Horasis serves as a platform for cooperation and knowledge sharing, connecting developed countries and emerging markets. The community primarily operates through partnerships with corporations, governments, and international organizations, often acting as an incubator for new initiatives. These meetings rotate among host countries that organize the events, with selected corporations contributing speeches and presentations on current topics.

Horasis meetings typically take place in a host country that is different from the geographic location of the "in-focus" nation. These events allow "in-focus" guests, such as China, India or Southeast Asian countries, to enhance their global relations and demonstrate soft power through collaboration and cooperation. The meetings also allow the host country to engage in policy dialogue with the guest countries.

===Publications===
Horasis publishes reports based on the meetings, contributes op-eds to the international press and expert opinions for TV news programs.

===Business Leaders of the Year===
Horasis awards the "Business Leaders of the Year" award for entrepreneurs who have been building and leading successful global firms. The award was first given in 2006. The award ceremonies take place at the regional meetings.

== Global meeting ==
The annual Horasis Global Meeting is a gathering of business people with government officials, scientists and intellectuals. Around 500 participants from 70 countries gather every year to discuss issues concerning corporations and societies. Issues such as economic growth, innovation, migration and inequality usually figure in the debates.

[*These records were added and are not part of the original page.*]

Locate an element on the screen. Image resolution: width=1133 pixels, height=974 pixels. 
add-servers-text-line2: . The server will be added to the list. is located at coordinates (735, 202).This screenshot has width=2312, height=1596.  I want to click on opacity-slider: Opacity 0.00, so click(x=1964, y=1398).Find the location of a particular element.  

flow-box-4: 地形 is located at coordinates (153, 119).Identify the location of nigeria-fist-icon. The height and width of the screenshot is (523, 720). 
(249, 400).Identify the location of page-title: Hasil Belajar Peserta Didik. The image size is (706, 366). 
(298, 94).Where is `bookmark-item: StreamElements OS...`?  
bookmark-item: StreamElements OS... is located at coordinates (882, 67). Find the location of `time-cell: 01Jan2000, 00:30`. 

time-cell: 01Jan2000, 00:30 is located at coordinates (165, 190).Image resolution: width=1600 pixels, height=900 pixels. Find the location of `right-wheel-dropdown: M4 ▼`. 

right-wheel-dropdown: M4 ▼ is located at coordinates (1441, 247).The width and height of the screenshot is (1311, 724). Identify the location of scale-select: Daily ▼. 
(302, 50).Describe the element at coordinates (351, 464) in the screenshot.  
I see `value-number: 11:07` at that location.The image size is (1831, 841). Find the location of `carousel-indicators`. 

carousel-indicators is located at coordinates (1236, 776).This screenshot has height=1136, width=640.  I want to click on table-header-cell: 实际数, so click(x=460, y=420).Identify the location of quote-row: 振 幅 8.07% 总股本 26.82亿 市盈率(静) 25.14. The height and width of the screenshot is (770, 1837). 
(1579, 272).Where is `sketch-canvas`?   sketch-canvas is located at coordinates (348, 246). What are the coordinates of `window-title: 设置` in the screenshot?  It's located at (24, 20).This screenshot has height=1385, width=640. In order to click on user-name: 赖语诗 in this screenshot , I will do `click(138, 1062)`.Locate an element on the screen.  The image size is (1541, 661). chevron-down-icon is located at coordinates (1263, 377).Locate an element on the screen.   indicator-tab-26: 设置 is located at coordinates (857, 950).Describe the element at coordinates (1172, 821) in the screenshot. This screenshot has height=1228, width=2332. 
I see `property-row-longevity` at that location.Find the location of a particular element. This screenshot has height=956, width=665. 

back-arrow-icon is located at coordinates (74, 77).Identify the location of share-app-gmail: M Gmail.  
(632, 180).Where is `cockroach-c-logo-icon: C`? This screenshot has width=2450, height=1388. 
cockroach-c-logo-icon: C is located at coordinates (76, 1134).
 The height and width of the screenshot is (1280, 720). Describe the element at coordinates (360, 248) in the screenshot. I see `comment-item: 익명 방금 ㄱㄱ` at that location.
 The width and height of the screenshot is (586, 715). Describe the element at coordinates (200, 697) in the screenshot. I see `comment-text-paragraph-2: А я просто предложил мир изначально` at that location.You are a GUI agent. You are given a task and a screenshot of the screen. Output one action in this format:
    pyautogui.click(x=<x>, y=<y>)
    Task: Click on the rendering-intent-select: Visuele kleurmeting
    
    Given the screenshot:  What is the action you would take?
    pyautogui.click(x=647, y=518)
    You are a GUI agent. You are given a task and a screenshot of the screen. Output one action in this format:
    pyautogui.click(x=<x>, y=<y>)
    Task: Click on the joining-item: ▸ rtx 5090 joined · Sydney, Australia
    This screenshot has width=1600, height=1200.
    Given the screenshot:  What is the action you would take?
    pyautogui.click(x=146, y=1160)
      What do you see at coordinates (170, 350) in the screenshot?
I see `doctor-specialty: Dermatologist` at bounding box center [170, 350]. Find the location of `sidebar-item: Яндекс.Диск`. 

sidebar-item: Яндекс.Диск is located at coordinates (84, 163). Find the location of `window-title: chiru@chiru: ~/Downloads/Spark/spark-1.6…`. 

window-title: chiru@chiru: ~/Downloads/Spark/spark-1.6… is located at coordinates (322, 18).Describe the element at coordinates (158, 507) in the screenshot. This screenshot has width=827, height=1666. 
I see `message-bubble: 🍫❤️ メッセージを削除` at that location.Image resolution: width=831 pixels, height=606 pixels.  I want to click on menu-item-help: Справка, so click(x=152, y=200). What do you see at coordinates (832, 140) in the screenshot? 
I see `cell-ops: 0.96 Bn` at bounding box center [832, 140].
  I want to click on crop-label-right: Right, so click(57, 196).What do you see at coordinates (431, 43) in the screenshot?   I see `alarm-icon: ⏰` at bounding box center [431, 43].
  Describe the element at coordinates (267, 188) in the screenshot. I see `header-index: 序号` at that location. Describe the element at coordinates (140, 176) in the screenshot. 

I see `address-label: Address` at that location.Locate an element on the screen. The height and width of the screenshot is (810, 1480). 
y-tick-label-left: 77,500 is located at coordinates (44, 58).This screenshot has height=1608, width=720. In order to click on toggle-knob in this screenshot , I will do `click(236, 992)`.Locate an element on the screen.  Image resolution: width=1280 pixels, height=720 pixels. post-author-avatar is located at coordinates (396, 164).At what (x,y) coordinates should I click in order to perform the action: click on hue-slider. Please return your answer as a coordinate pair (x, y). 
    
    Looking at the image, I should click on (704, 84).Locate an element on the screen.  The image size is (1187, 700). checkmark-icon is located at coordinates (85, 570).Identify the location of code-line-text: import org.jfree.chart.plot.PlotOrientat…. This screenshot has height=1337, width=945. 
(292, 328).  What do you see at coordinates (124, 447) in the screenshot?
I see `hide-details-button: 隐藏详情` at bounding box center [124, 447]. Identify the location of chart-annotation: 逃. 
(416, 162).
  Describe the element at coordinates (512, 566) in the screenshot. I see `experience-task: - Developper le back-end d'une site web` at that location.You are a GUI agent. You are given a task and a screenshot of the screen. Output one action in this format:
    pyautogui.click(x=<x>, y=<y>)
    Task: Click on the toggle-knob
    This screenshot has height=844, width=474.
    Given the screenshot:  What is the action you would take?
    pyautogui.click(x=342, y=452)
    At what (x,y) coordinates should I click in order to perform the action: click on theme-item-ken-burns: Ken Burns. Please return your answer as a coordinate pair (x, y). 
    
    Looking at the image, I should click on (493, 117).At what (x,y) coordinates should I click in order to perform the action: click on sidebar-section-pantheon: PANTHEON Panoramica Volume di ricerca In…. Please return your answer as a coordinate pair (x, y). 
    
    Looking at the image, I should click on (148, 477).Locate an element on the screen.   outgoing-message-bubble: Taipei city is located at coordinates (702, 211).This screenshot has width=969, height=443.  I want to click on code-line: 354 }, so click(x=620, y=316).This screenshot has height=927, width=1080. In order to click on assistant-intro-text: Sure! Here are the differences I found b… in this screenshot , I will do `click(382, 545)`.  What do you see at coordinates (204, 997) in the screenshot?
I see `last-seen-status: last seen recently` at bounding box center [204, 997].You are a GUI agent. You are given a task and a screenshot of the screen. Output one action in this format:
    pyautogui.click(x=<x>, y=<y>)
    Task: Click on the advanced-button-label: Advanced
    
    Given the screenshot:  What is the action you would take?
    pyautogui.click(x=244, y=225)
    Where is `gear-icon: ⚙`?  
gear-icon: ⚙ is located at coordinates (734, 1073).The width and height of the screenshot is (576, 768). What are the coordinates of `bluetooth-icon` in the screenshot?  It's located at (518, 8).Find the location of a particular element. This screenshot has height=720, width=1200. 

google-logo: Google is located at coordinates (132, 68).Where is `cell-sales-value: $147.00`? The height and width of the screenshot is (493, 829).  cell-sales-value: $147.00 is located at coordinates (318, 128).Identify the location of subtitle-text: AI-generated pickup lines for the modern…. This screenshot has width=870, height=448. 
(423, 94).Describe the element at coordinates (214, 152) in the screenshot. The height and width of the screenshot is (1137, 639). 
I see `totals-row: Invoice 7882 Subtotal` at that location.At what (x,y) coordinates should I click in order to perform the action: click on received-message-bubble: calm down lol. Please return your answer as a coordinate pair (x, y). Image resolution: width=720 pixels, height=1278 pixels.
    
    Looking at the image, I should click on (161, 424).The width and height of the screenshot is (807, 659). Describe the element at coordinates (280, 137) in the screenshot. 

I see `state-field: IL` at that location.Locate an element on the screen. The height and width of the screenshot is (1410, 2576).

The Global Meeting was first held in Liverpool in 2016, and since 2017 is held annually in Cascais, Portugal. However, in 2023, the meeting was scheduled to be held in Gaziantep, Turkey.

==Regional meetings==
Horasis holds the Horasis China Meeting, the Horasis India Meeting and the Horasis Asia Meeting on an annual basis. In 2017, the Horasis China Meeting was for the first time held in Sheffield, UK, and was attended by more than 300 Chinese business people, including representatives from state-owned companies, investment funds and private firms, as well as their British counterparts. The international Horasis India Meeting is attended by hundreds of business people and politicians from India and around the world. The Horasis Asia Meeting in 2017 was co-hosted by the Government of West Bengal and the Indian Chamber of Commerce (ICC). The Horasis Asia Meeting in 2018 and 2019 were both held in Binh Duong New City in Bình Dương Province, Vietnam.